Which brings me to the actual topic of this post. It's been on my mind quite a bit lately, probably because of all the Valentine's hoopla, and also a conversation I heard on CBC radio, and another I had with my Seester. We were talking last week about relationships, and marriage, and babies, and one of the things we discussed was how I found it very frustrating in the churches I attended was this annoying emphasis on finding THE RIGHT ONE. There's this whole movement where you are supposed to pray that God will bring the right person into your life, which I think is really problematic. First, I'm not a believer in the whole idea of soul-mates, which is really what THE RIGHT ONE means. I don't think there is one person with whom you are compatible. There are people with whom you are more compatible, and people with whom you are less so. But relationships, and marriage, if that's for you, is about finding one of those compatible people, and then working your ass off at becoming the RIGHT ONE for them.

Because relationships are work - a lot of work. You start with getting used to co-habitating with someone, with all those things that are fun, but also all those annoying habits, and differences in handling meals, and chores, and even in how you communicate. And then you add in all those stressful life events, like the death of loved ones, and moving to a new house or a new city, and losing a job, and finding a new one. Throw a kid or two into the mix, and things get even tougher. And you start to see how this person handles stress, and whether they remember to keep talking to you, and sometimes you talk to each other, and sometimes you just let each other rest, so you can actually handle talking to each other again. You get angry, you get frustrated, you get sad.

But you also work at finding ways to take care of this person, this partner. You learn when to make them talk, and when to just let them be, to sleep, or think, or get their mind to a different place. You think about ways to show them you love them, whether it's little or big. You find ways to make their family happy, because you know it makes them happy. And you talk and fight and make love and compromise and WORK. And if you're lucky, they do all those things for you too. And somewhere down the road, you discover that you haven't found the right one, you've become the right one, and this person has become your right one, because of all the work and love and talking and fighting and compromise.

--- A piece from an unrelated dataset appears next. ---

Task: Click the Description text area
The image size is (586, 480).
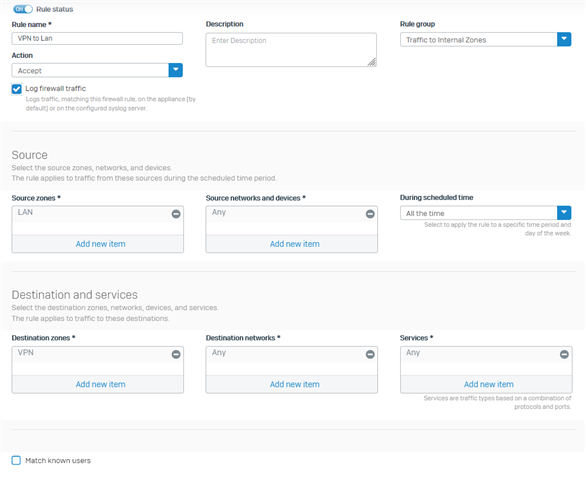Action: tap(291, 50)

I think this is why I'm not such a fan of Valentine's Day, because it seems more about infatuation than love. The gestures of Valentine's Day are nice, but they are peanuts beside all those things that really make a relationship work. And the truth is that you don't find a Valentine, you make one. Don't get me wrong, I totally get that even finding someone with whom you are compatible and who feels the same way about you is hard, and not really fun, and can absolutely suck alot of the time. But I think if people were allowing themselves to look for someone they could work at a relationship with, and not magically have a relationship with, it might be just a little bit easier.

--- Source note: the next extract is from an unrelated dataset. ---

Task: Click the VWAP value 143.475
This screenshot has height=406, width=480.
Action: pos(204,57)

I am so lucky, because my partner in geekdom, my GeekDad, knows from work. He does all of these things, the love and the talking and the work, for me, and inspires me to do these things for him. And I hope that with alot of work and a little luck and just buckets and buckets of love, we will continue to work at being the right one for each other. So I won't wish him or you a happy Vaalentine's Day. I'll say to my GeekDad - I love you, and thank you for everything. And I will wish all of you the joy of a labour of love!